## Your goal
Nothing but the lines from the one containing "Click the kernel status indicator circle" through the end of the data should be retyped, exactly as they stand, and pictures should not be retyped.

## Dataset excerpts
===
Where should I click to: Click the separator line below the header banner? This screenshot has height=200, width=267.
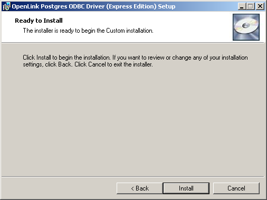(x=133, y=42)
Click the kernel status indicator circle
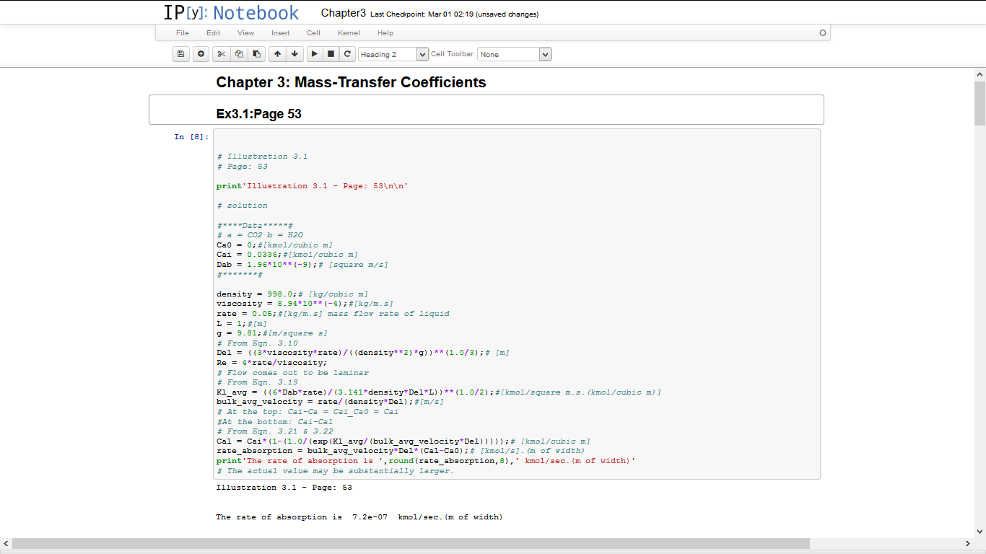The image size is (986, 554). [x=822, y=33]
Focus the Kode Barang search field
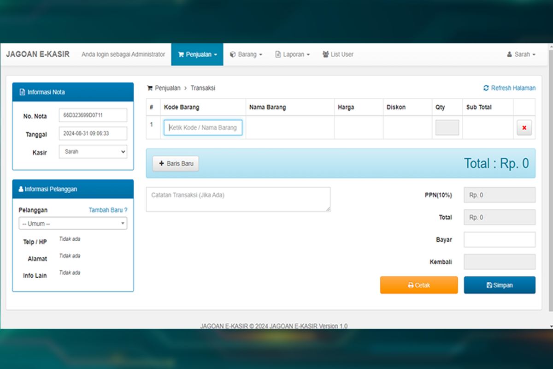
===
## Worked solution
Click the kernel status indicator circle
The image size is (986, 554). [x=822, y=33]
Focus the Kode Barang search field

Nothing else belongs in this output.